Annie looked over at her husband, who stood glaring down at his sister, and silently pleaded with him to curb his temper. His hunched shoulders and ferocious frown made him look even more like an angry hawk than usual. Laura, her feathers equally ruffled, glared right back, her brown eyes snapping.
They are so alike…but so different.
Annie never failed to marvel at how mother nature had taken the same material for both siblings (tall, slender builds, thick, wavy dark brown hair, equally dark brown eyes under arched eyebrows, and prominent cheekbones) and with a few minor tweaks (Nate’s beak of a nose, thin lips, and wide shoulders and Laura’s slightly turned-up nose, full lips, and creamy skin) turned one of them into an extremely handsome man, the other into a very beautiful woman.

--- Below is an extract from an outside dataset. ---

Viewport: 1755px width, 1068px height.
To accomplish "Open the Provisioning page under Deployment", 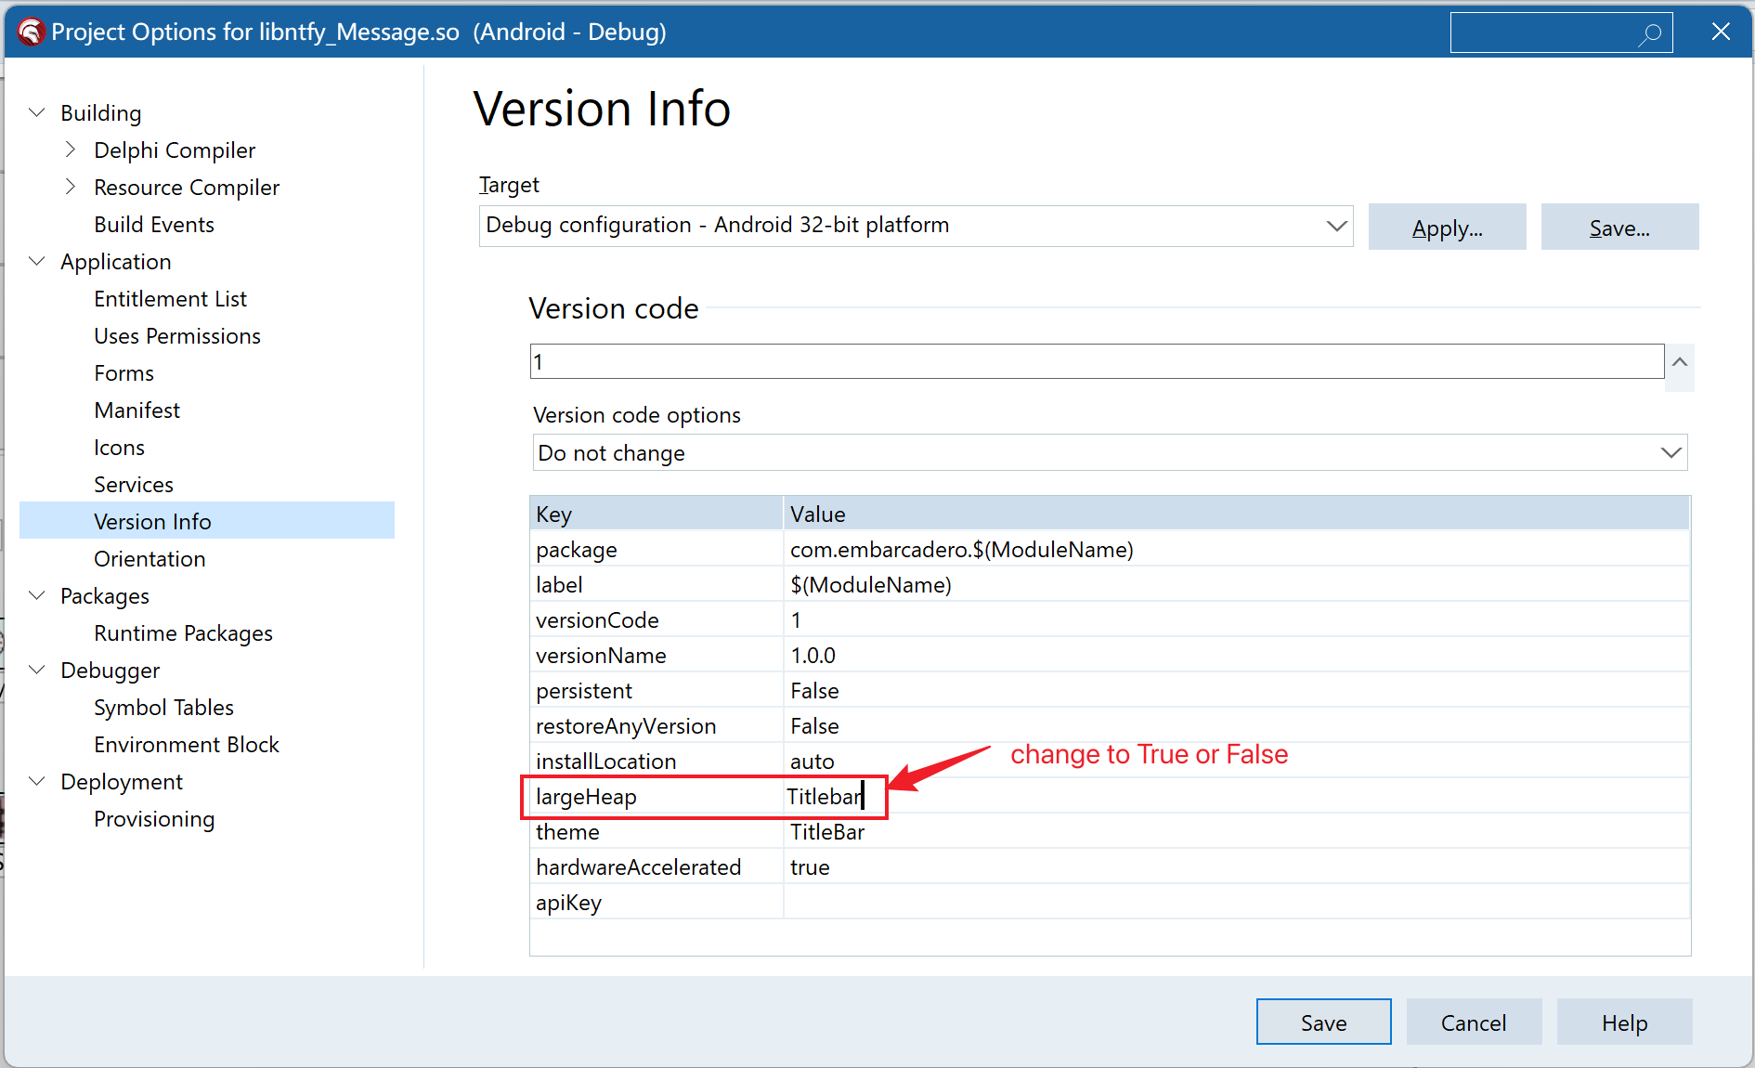I will click(154, 818).
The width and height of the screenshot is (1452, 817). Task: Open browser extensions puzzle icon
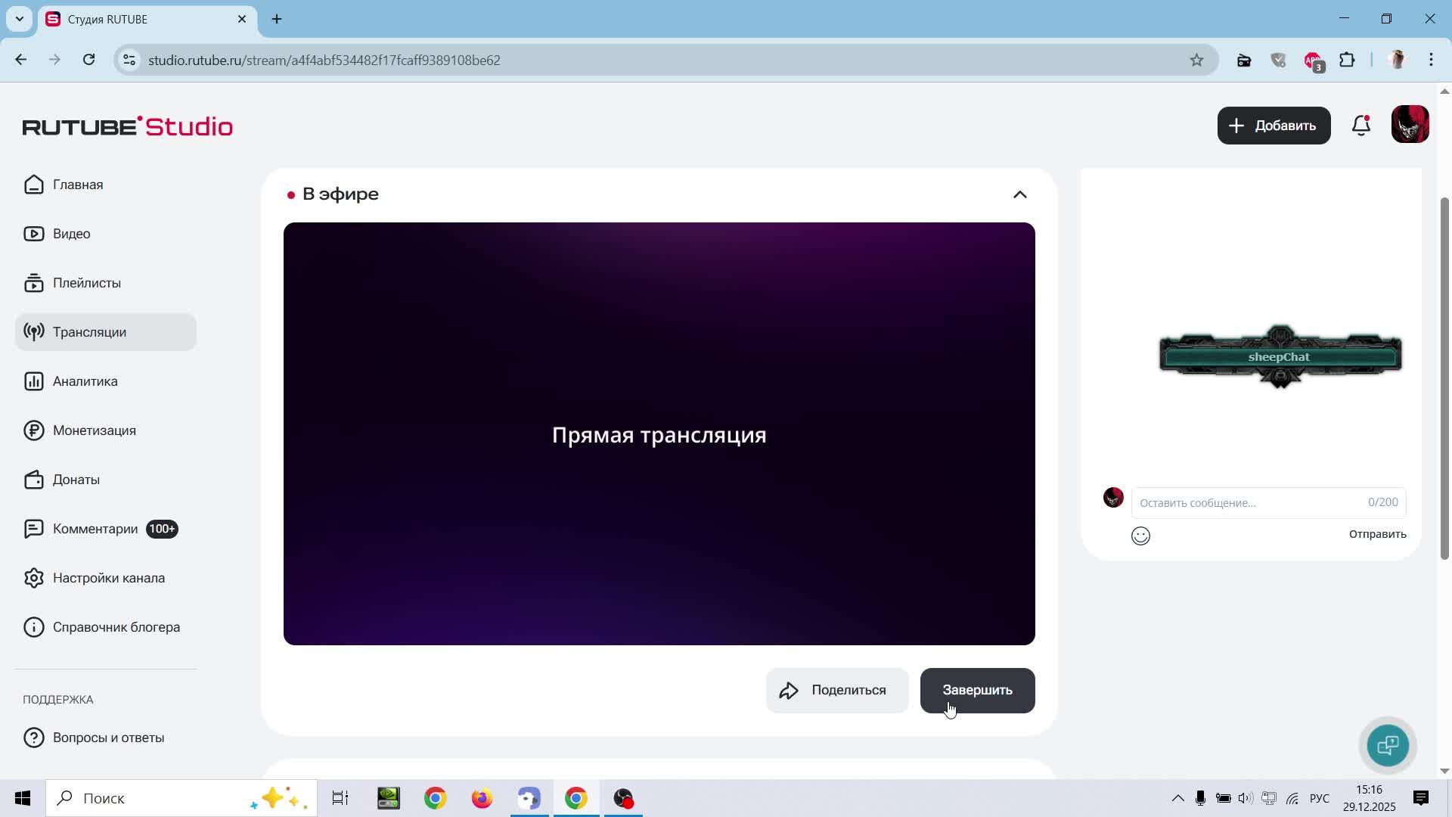[x=1347, y=61]
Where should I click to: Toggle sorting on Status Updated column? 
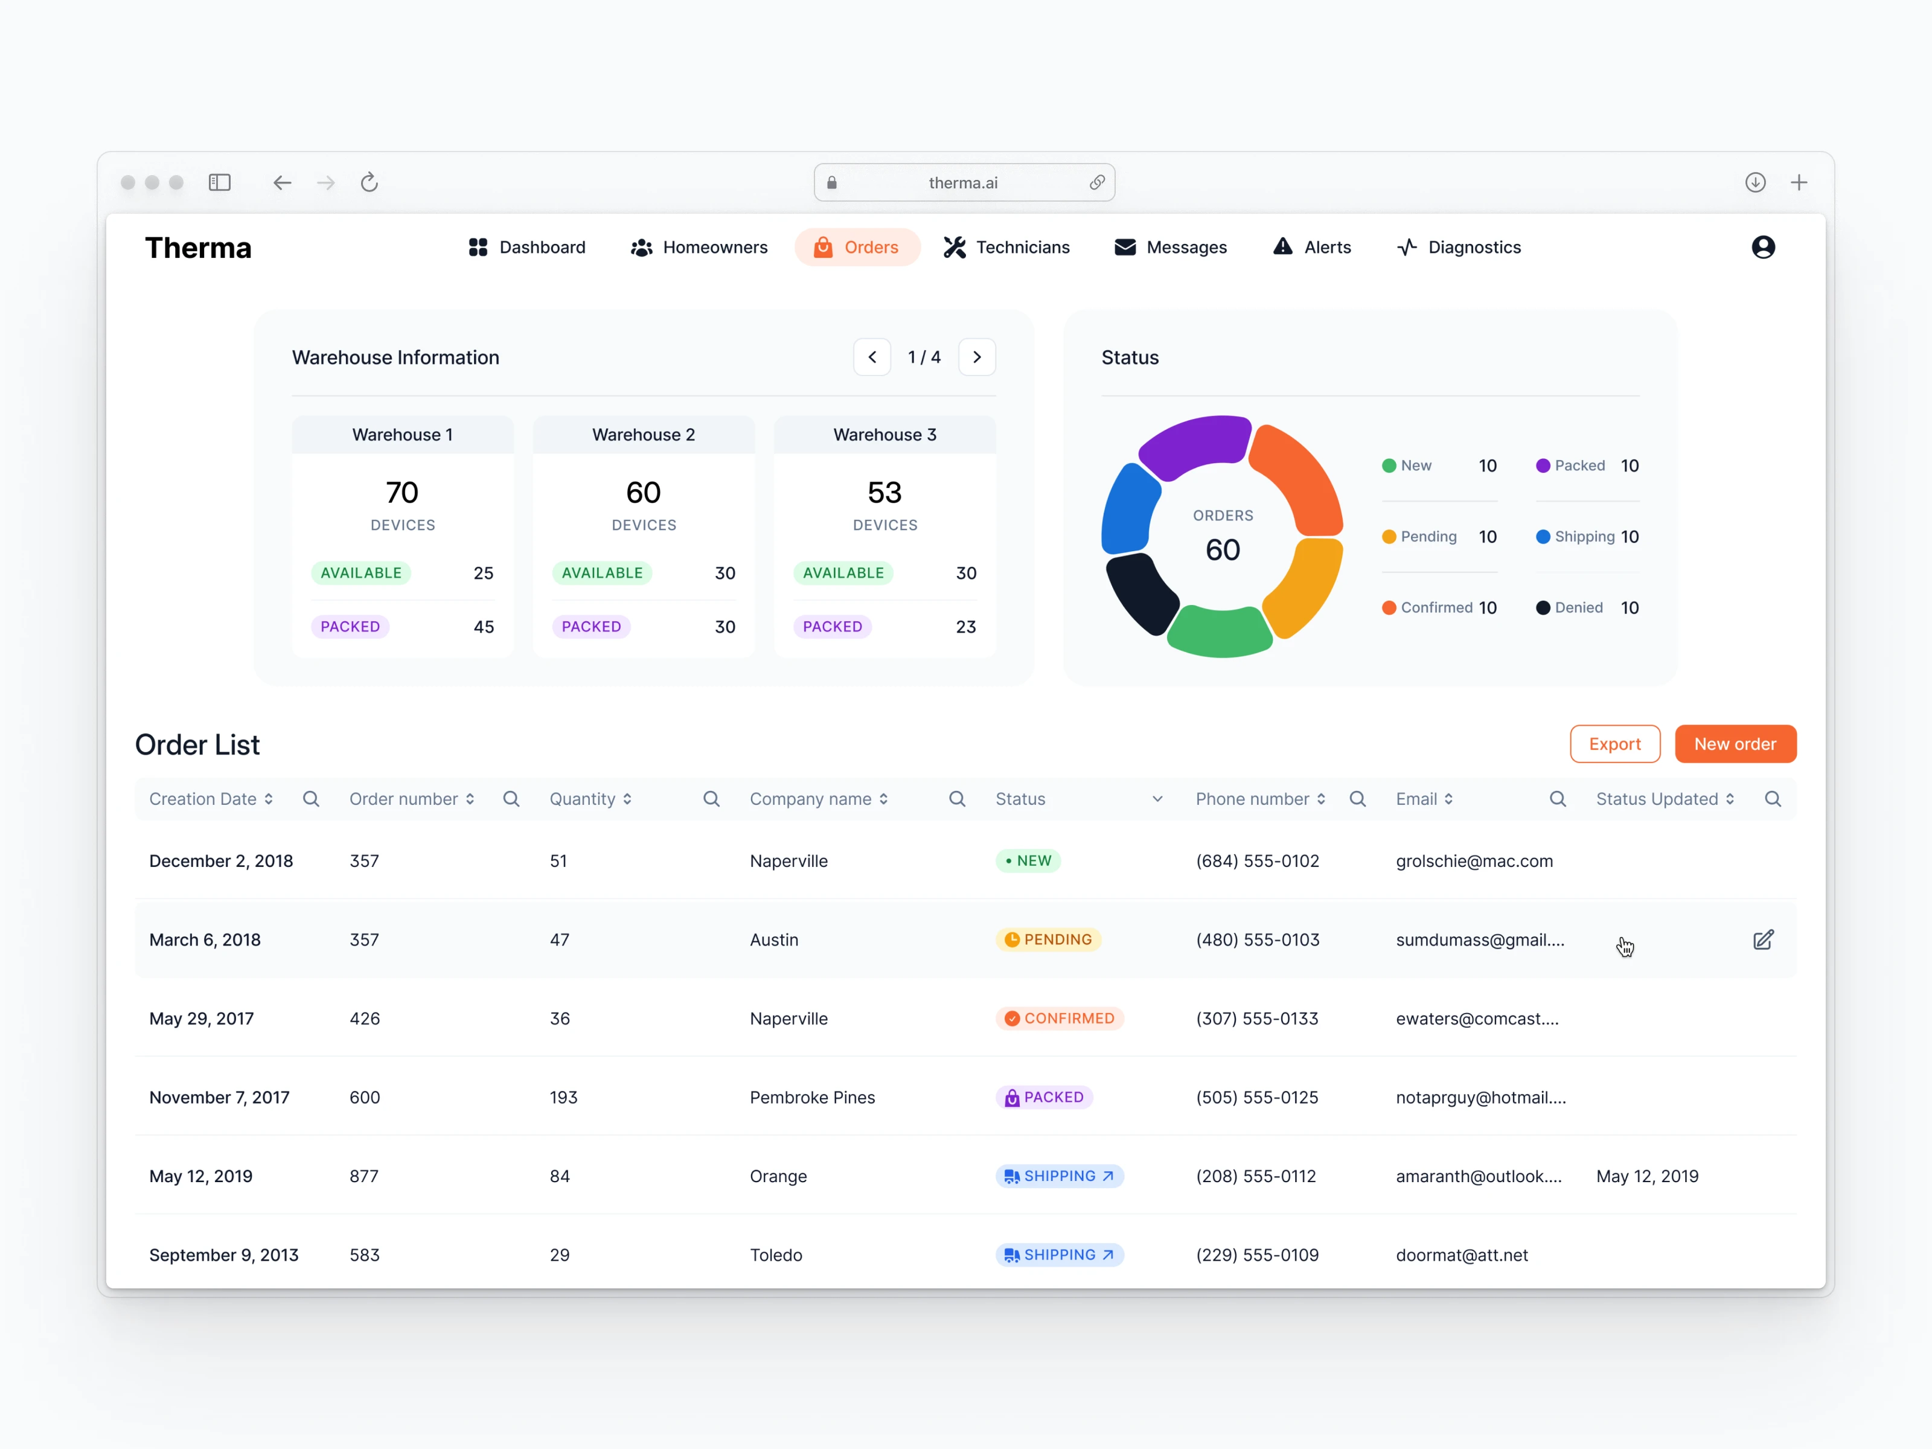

As for their personalities, she supposed it was the very similarities between them that explained why her usually reserved, slow-to-anger husband and her sweet, empathetic sister-in-law could find themselves furious with each other in the blink of an eye.
She struggled up out of the armchair by the fireplace, sighing audibly, and said, “Kathleen will be up momentarily with my evening tea, and if she senses the slightest tension in the room, she will tell Mrs. O’Rourke, and we will have her up here to give us all a tremendous scold. So calm down, both of you.” She then placed her hand over the prominent curve of her stomach. “Also, the little sprout, here, seems to have excellent hearing and gets very agitated when you two raise your voices, kicking me unmercifully.”
Nate took the two steps needed to be at her side. Putting his arm around her shoulders, he led her to the table by the bay window overlooking the street. She sighed again as she lowered herself into the straight-backed chair next to the table.
Her husband rested his hand on her shoulder and said, “See, Laura, this is why…”
“No, Nate. You are not to berate your sister. Someone she knew is dead. She is understandably upset. Who else would she come to but us? She needs to talk, not listen to one more of your lectures. Might I remind you, before she arrived, you were in the midst of apologizing for once again leaving me to spend my evening alone while you work downstairs in the study. So go, leave us, and Laura and I will have a comfortable chat.”
To take some of the sting out of her words, she reached up and gave his hand a squeeze. She knew that his angry response when Laura ran into the room and blurted out the terrible news about Willie Caulfield’s death was really misplaced fear. Nate couldn’t shake his belief that Laura, ten years his junior, needed him to protect her from all harm. A belief that had been reinforced since Laura had moved to San Francisco, given that in the past year she had suffered from a physical assault, the tragic loss of her best friend, a kidnapping, and a deadly fire. No wonder he worried, although unlike some of Annie’s misadventures, Laura’s own actions hadn’t precipitated any of these events.
Nate gave her a crooked smile, then cocking his head, he said, “I believe that must be Kathleen now.” He opened the door for the maid and, as Annie had instructed, excused himself to go downstairs to work.
After Kathleen returned to the kitchen, Laura came over to sit across from Annie, who poured her a cup of tea.
“Thanks for shooing my brother away. I know he means well, but I fail to see how he can expect me to pretend that Willie Caulfield’s death is none of my concern or tell Caro Sutton she’s on her own in trying to find out what happened to Grace.”